MySQL: Good Efficient Structured Database

MySQL is a well known name in RDBMS world and many of you must have used it. It implements one of the oldest way to create a database. I have never used it with any other application but web though. To run MySQL I use phpmyadmin, the browser application made for ease. We will be discussing some settings for MySQL other than default.

Required: phpmyadmin ( if you can use it from command line good for you! 🙂 )
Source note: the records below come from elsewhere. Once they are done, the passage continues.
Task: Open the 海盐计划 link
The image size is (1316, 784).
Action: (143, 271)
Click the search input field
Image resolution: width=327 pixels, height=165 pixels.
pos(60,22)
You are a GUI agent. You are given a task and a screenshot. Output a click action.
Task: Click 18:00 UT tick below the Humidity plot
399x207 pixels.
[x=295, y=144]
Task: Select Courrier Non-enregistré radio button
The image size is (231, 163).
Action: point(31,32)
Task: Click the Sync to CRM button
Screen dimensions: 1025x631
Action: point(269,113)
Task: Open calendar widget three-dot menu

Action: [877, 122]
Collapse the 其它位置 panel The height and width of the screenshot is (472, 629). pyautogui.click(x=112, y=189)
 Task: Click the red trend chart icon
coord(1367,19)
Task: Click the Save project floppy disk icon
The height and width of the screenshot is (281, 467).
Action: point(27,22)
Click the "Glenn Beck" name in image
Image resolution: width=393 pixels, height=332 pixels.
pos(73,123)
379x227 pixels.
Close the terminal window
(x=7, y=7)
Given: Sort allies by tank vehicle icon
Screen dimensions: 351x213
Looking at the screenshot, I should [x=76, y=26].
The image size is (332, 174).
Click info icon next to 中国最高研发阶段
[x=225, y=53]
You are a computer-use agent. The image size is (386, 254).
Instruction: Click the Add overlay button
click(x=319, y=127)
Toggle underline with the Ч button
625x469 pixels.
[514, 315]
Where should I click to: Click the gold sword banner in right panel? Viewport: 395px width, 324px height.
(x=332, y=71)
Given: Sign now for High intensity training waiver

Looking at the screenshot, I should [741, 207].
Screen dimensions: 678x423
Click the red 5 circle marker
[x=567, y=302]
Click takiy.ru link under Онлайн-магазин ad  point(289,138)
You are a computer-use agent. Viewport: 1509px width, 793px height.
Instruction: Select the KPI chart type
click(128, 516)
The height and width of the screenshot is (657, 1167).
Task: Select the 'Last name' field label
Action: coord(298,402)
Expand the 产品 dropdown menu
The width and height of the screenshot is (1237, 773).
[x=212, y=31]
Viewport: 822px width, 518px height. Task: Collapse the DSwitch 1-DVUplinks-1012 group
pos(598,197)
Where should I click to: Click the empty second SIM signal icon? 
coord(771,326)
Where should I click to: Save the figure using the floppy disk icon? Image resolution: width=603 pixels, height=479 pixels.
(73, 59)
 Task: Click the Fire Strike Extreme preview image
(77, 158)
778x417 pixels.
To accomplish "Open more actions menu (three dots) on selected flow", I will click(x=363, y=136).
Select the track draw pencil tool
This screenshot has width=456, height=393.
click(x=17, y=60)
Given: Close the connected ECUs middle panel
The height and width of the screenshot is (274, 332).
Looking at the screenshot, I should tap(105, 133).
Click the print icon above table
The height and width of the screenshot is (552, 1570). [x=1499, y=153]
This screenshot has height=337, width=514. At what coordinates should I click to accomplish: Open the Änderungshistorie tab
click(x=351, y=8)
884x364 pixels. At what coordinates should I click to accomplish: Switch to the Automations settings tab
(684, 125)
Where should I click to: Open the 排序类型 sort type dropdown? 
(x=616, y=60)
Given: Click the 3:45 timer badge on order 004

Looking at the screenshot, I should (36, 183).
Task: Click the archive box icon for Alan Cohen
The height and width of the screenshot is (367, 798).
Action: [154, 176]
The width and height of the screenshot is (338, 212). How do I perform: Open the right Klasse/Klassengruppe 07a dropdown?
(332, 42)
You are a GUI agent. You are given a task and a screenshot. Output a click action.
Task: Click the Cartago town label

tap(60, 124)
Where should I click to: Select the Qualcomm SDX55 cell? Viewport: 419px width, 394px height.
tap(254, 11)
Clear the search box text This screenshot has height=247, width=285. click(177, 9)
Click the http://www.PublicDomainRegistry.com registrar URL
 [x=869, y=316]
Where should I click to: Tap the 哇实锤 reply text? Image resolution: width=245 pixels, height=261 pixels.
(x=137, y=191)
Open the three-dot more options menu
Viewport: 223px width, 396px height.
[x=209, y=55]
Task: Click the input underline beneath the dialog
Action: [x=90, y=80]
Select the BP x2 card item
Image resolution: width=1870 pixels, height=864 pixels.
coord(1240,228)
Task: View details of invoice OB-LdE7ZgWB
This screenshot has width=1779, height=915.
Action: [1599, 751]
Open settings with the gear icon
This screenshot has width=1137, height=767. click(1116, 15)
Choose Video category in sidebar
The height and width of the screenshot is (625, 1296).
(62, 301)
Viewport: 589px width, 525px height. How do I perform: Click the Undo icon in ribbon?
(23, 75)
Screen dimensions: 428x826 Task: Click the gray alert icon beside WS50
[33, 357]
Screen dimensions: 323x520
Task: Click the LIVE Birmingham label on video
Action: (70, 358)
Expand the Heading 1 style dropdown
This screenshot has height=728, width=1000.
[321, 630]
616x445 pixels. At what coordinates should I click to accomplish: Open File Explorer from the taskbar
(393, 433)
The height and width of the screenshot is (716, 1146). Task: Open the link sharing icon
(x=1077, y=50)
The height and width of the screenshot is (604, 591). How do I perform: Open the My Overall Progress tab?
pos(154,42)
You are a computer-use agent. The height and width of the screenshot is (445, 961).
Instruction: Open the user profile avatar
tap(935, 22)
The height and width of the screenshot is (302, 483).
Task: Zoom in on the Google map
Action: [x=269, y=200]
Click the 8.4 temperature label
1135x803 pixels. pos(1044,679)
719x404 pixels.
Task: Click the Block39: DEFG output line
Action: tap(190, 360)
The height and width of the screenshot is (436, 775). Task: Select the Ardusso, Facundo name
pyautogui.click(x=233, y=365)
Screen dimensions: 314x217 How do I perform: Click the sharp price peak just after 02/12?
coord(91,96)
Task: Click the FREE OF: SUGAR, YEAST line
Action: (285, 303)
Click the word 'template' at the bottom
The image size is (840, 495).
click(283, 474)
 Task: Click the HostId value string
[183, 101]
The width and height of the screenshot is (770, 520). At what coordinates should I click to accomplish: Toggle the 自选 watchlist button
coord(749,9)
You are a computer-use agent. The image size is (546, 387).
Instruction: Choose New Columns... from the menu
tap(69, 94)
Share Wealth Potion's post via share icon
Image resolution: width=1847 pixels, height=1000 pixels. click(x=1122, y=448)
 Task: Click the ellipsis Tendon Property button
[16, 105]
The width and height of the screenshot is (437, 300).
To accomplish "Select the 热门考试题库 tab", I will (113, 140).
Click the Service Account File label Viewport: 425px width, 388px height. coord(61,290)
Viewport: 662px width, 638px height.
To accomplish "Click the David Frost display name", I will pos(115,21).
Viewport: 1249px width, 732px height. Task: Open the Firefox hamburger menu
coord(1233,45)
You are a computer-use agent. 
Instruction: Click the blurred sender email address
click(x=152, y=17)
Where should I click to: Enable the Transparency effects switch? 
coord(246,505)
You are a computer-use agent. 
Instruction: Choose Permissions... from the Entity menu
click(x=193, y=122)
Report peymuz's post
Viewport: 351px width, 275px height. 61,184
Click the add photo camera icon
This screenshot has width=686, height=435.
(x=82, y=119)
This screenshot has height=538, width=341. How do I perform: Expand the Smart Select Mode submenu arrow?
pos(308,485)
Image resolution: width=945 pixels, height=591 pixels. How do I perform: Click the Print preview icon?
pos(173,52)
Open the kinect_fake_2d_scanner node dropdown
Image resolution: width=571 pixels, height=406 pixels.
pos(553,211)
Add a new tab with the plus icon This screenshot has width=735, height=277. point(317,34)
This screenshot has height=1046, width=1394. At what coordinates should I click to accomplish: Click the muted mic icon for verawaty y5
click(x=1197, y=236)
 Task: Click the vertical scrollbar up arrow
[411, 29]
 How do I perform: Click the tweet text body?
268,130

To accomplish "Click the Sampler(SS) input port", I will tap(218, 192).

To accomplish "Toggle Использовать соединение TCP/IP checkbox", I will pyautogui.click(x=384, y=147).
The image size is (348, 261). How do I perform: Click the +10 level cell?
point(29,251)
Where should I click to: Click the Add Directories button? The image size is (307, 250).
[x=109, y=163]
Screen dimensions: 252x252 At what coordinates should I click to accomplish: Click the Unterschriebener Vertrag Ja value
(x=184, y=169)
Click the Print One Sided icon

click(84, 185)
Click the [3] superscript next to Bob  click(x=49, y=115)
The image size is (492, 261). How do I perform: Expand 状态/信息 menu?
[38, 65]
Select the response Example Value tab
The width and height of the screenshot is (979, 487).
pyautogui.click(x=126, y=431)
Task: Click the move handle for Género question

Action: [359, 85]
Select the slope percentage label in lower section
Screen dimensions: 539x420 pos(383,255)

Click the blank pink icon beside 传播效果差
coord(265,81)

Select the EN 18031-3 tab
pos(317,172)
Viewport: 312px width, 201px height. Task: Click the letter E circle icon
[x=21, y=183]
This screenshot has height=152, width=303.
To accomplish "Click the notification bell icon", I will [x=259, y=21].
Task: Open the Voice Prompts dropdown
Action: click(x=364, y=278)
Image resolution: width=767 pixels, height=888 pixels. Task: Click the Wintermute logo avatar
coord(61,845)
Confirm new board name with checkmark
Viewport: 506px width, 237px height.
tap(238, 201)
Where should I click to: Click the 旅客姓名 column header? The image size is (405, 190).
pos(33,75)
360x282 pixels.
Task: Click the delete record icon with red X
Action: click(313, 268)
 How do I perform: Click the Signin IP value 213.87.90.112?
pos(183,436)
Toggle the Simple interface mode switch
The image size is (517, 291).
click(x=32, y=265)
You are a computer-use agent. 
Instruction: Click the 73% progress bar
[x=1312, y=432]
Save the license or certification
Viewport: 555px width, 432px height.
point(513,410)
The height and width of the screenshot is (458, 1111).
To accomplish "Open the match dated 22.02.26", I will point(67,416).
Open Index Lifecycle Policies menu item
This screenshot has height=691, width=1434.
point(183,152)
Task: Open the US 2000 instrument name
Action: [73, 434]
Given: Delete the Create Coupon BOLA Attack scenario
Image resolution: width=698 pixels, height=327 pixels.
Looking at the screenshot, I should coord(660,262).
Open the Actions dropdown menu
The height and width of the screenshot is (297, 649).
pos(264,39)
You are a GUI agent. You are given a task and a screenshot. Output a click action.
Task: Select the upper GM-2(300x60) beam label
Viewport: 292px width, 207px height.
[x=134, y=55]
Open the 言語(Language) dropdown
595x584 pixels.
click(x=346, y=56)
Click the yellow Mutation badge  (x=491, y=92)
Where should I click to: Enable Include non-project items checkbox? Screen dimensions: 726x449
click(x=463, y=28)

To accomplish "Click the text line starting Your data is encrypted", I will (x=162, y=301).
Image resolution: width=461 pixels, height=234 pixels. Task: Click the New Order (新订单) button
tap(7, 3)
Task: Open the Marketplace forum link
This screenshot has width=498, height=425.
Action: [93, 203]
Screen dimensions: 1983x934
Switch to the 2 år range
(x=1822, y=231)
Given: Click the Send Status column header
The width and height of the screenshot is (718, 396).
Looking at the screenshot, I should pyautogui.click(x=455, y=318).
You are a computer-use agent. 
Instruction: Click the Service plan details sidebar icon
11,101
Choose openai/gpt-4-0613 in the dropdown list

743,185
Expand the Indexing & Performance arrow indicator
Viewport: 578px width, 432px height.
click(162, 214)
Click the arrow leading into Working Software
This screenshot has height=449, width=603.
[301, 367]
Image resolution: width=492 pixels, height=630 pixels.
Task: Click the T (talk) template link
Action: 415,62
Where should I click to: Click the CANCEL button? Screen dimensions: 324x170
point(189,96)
  1. InnoDB vs MyISAM: These two are storage engines which are widely used. Facebook use InnoDB storage engine but they use their version of MySQL which is like more that 10,000 times more efficient than the default. They have optimized it for write operations (writing in database). We’ll see the difference between two (not all but major) and you choose which is best for you.
    • MyISAM – Data in MyISAM tables is split between three different files on the disk. One for the table format, another for the data, and lastly a third for the indexes.The maximum number of rows supported amounts to somewhere around ~4.295E+09 and can have up to 64 indexed fields per table. Both of these limits can be greatly increased by compiling a special version of MySQL. Use the option –with-big-tables while creating table.Text/Blob fields are able to be fully-indexed which is of great importance to search functions.Number of indexes can be 64 in a table by default. You can increase it anything up to 128 using –with-max-indexes=N, where N < 128 while compiling MySQL or simply when you run it.Concurrent inserts are supported. Only condition there are no free blocks i.e., a result of deleting rows or an update of a dynamic length row with more data than its current contents.You can put the data file and index file in different directories on different physical devices to get more speed with the DATA DIRECTORY and INDEX DIRECTORY table options. This is sort of prerequisite for huge databases.Table locking is present so concurrent writes are not possible.
    • InnoDB – It is a transaction-safe (ACID compliant) storage engine for MySQL that has commit, rollback, and crash-recovery capabilities to protect user data.Consistent nonlocking reads increase multi-user concurrency and performance.Stores user data in clustered indexes to reduce I/O for common queries based on primary keys.It supports Foreign Key which is of great use if  you don’t want to check the values being inserted in table which derives from different table.Designed for maximum performance when processing large data volumes. Its CPU efficiency is probably not matched by any other disk-based relational database engine.Maintains its own buffer pool for caching data and indexes in main memory.

      Stores its tables and indexes in a tablespace, which may consist of several files (or raw disk partitions).

      Row lock is present so simultaneous writes on a table is possible.

  2. To set auto increment value for primary key but with default starting value other than 1 go to “OPERATIONS” tab for the table change the auto increment value to whatever you like say 1000000
  3. Go to the home page of phpmyadmin and click “PRIVILEGES”. You can assign different privilege to users that are using your database here. When you’ll add the user you can set privileges for him at the same time.
  4. “ENGINES” tab on your home page will tell which engines are installed on your machine.
  5. “VARIABLES” tab is the configuration which is currently set. You can change these variables for example: big table is “off” by default, you can switch it on and can increase the number of rows in a table to twice. Though not useful for InnoDB.

I personally use InnoDB, though it doesn’t matter for the amount of data I have. So, these were the few things which I believe can surely help you in creating a good database structure. Engines plays the most important role that’s why it was discussed in detail. I highly recommend you to read manual for MySQL.